Vous avez travaillé en 2010 et en 2013 sur les difficultés d’insertion dans l’emploi des docteurs. Quelles sont-elles ?

Depuis une dizaine d’années, le taux de chômage des docteurs est supérieur à celui des diplômés de master. En France, il est en moyenne trois fois supérieur à celui des pays de l’OCDE. Cela n’est pas dû à une surproduction de docteurs, ni à une croissance du nombre de diplômés. Ce que l’on constate aujourd’hui, c’est que le poids des docteurs demeure structurellement faible dans le secteur privé. Sur 100 chercheurs, plus de la moitié (54 %) sont des ingénieurs alors que les titulaires d’un doctorat représentent 13 %, même en incluant la santé. Alors qu’il y avait une croissance dans le secteur privé, les recrutements ont surtout profité aux ingénieurs. Cela peut s’expliquer par la nature des activités de recherche des entreprises, qui sont tournées vers le développement de produits et de procédés plutôt que vers la recherche fondamentale. Autre élément qui n’est pas neutre : les recruteurs sont issus des grandes écoles, ils ont donc un fort biais de recrutement. Enfin, la question du financement est un élément décisif. Disposer d’un financement, comme le contrat doctoral ou les bourses Cifre (conventions industrielles de formation par la recherche), permet aux doctorants de se consacrer pleinement à la préparation de leur thèse, favorisant ainsi leur réussite. Ceux-ci sont aussi le résultat d’une sélection, qui augmente la qualité des doctorats et réduit le risque d’abandon.

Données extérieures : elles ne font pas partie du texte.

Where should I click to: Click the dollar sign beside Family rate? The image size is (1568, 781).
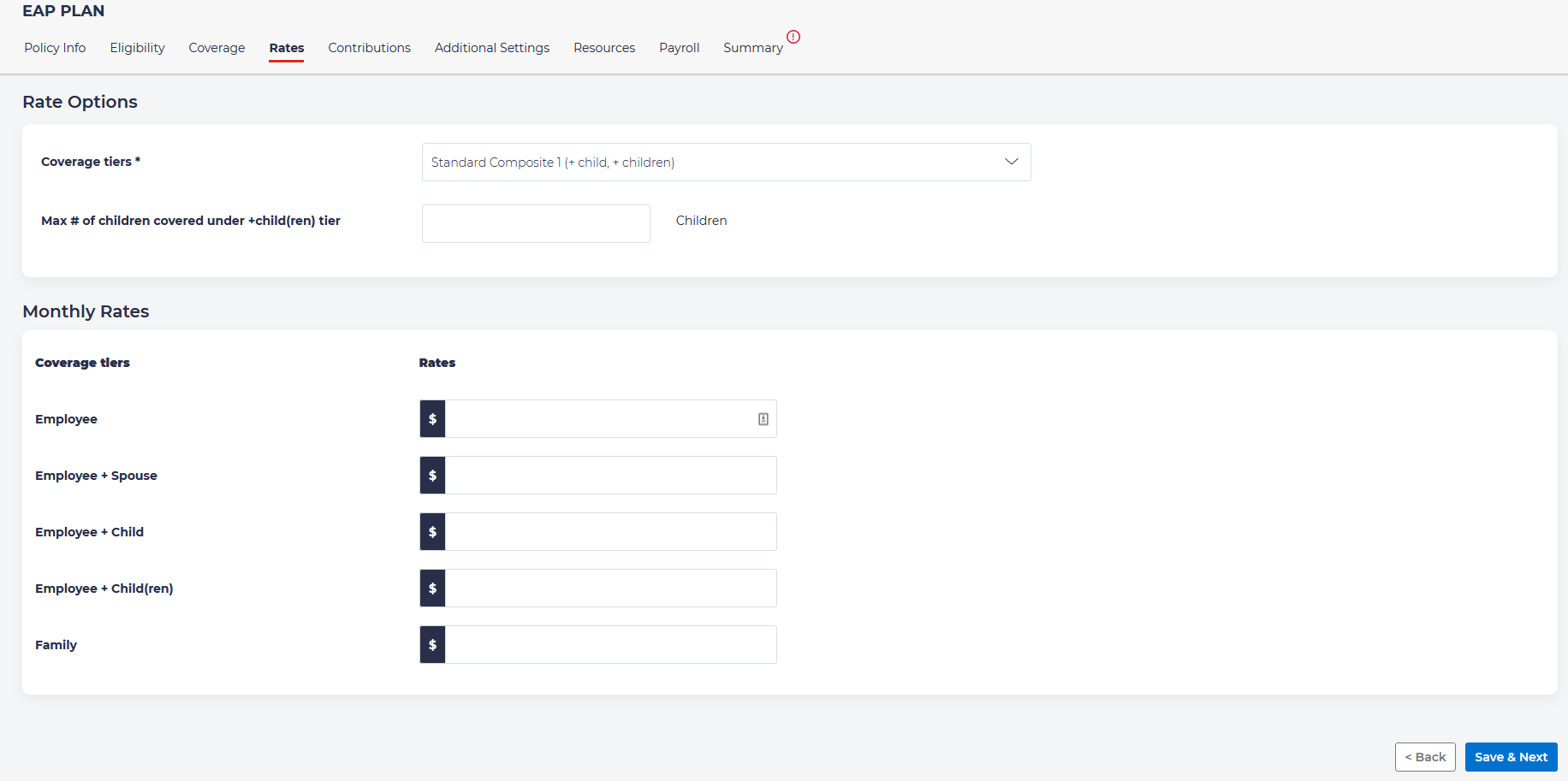click(432, 645)
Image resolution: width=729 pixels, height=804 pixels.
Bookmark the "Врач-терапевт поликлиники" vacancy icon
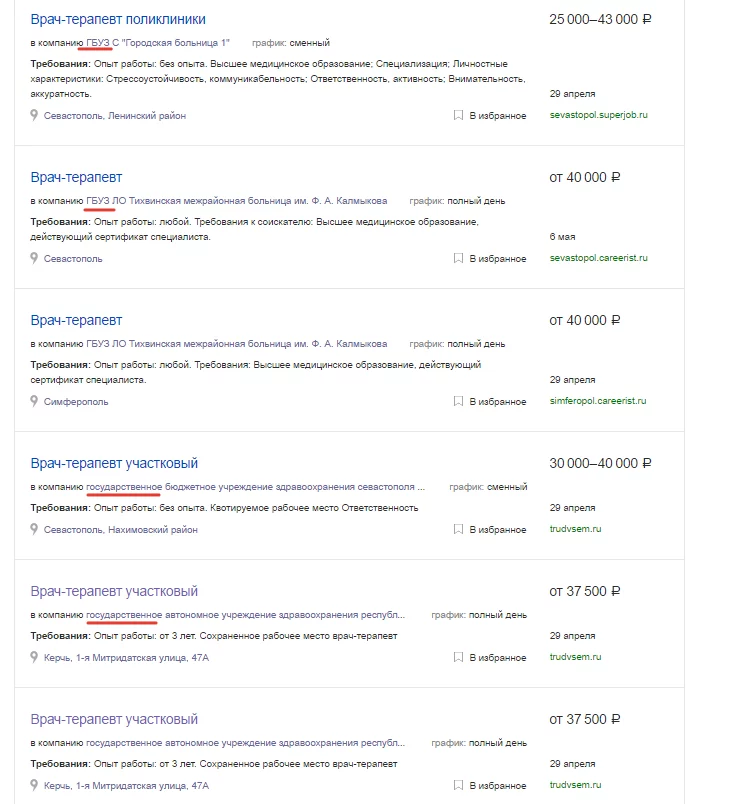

Une étude récente du Centre d’études et de recherches sur les qualifications pointe également un sentiment de déclassement des jeunes docteurs…

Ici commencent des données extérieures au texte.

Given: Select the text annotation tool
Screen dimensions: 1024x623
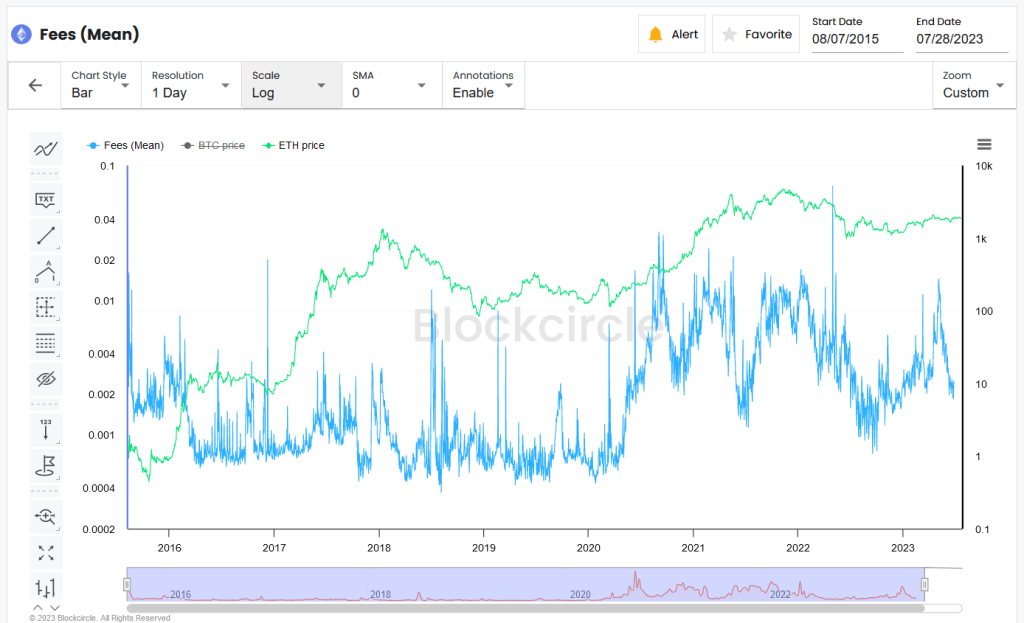Looking at the screenshot, I should [x=45, y=200].
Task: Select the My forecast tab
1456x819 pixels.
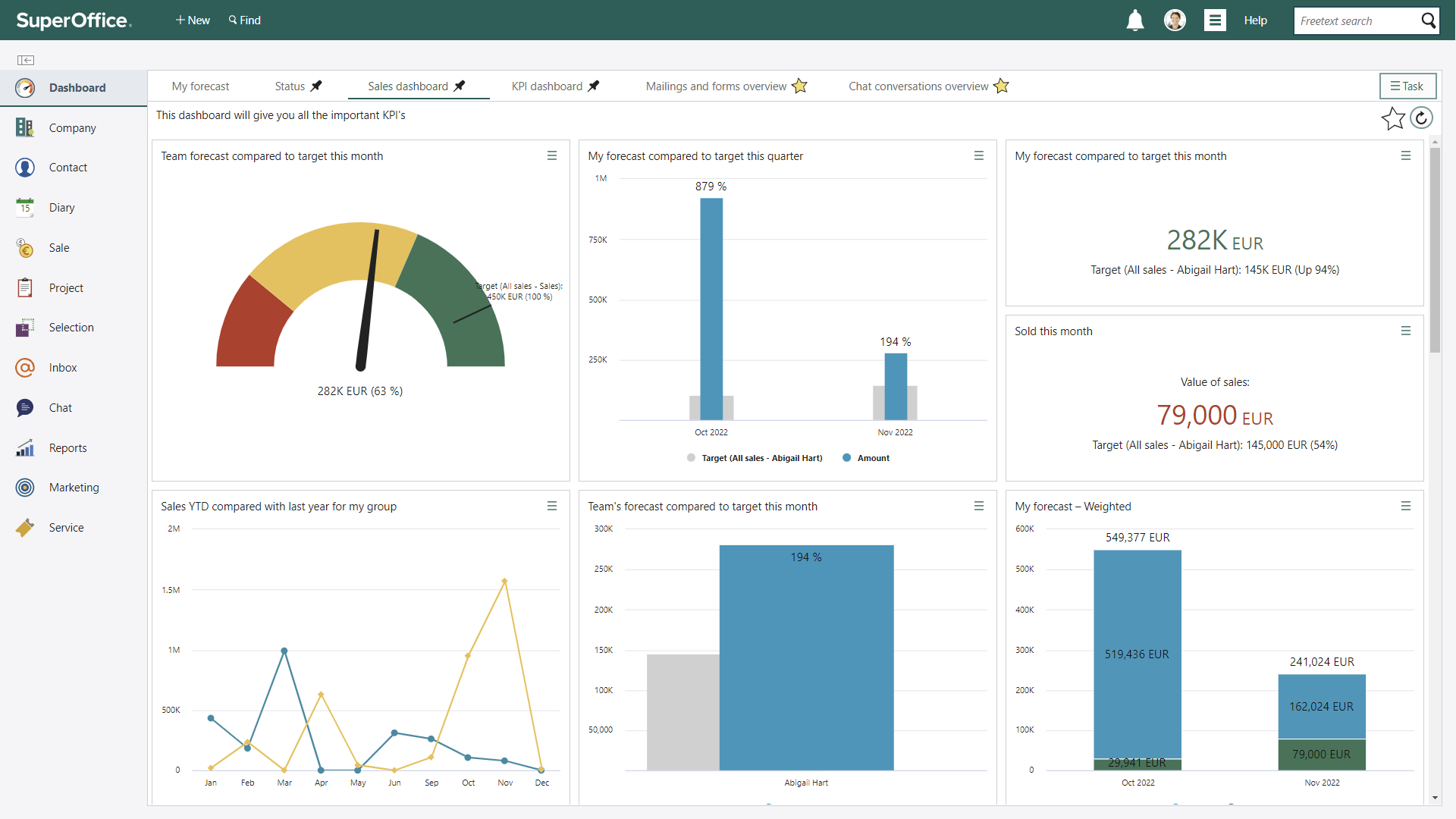Action: tap(200, 86)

En effet, 42 % des docteurs qui occupent des métiers hors recherche dans le public (34 % dans le privé) considèrent qu’ils sont employés en dessous de leurs compétences. Or, parmi ceux qui s’insèrent sur le marché du travail, 30 % occupent un emploi hors du domaine de la recherche. On peut néanmoins tenter d’avoir une interprétation positive : au fond, si les docteurs arrivent à s’insérer hors de la recherche dans le secteur privé, cela veut dire qu’on leur reconnaît aussi des compétences transférables. En outre, le désavantage sur le marché du travail semble s’atténuer dans le temps puisque, au bout de cinq ans, les écarts des taux de chômage et de rémunération entre les ingénieurs et docteurs se réduisent.

Il y a aussi des écarts qui se creusent en fonction des disciplines : on n’est pas aussi bien inséré en sciences humaines qu’en sciences de l’ingénierie…

Si, globalement, il n’y a pas de surproduction de diplômés, les docteurs des différentes disciplines ne sont pas égaux en effet devant le risque de chômage. Ceux venant du droit, économie et management et mécanique, électronique, informatique et sciences de l’ingénieur s’en sortent mieux. La situation est plus difficile pour les lettres et sciences humaines, mais aussi pour la chimie, alors même que la branche professionnelle des entreprises de la chimie est, à ma connaissance, la seule qui reconnaît le doctorat dans sa convention collective. Au-delà de la question de l’emploi scientifique dans le public et de la nécessité de reconnaître le doctorat dans toutes les branches professionnelles, les entreprises doivent investir davantage dans la recherche et recruter plus de docteurs. C’est aussi pour elles un enjeu de compétitivité. Il ne faudrait pas que ces conditions découragent ceux qui souhaitent poursuivre leurs études car cela pourrait nuire aussi à l’attractivité de la France pour les étudiants étrangers.